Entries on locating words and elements

•••••

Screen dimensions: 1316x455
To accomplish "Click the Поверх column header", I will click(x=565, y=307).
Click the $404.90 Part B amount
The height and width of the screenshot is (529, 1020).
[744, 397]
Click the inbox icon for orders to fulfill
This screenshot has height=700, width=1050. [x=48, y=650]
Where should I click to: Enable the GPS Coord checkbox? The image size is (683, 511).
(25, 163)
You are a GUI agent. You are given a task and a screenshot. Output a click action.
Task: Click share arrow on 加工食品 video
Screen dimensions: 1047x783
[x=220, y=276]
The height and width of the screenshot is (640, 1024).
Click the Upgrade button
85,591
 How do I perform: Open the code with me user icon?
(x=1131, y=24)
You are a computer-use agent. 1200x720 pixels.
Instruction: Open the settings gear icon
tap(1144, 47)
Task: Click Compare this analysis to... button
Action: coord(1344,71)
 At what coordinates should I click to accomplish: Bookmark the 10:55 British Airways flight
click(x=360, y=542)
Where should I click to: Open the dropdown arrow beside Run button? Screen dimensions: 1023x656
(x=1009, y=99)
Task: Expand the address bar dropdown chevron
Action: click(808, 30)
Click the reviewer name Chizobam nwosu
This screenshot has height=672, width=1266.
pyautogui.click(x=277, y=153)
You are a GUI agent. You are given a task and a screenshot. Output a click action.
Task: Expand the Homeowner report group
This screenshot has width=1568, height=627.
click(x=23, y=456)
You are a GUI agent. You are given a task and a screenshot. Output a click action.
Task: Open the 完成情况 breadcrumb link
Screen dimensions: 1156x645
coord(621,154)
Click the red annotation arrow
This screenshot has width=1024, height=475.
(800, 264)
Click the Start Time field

•••••

### GOAL
Please copy the lines of the records above word for word, starting with the line that contains "Click the $404.90 Part B amount" and going on through the line that contains "Action: coord(1344,71)".

### EXPECTED ANSWER
Click the $404.90 Part B amount
The height and width of the screenshot is (529, 1020).
[744, 397]
Click the inbox icon for orders to fulfill
This screenshot has height=700, width=1050. [x=48, y=650]
Where should I click to: Enable the GPS Coord checkbox? The image size is (683, 511).
(25, 163)
You are a GUI agent. You are given a task and a screenshot. Output a click action.
Task: Click share arrow on 加工食品 video
Screen dimensions: 1047x783
[x=220, y=276]
The height and width of the screenshot is (640, 1024).
Click the Upgrade button
85,591
 How do I perform: Open the code with me user icon?
(x=1131, y=24)
You are a computer-use agent. 1200x720 pixels.
Instruction: Open the settings gear icon
tap(1144, 47)
Task: Click Compare this analysis to... button
Action: coord(1344,71)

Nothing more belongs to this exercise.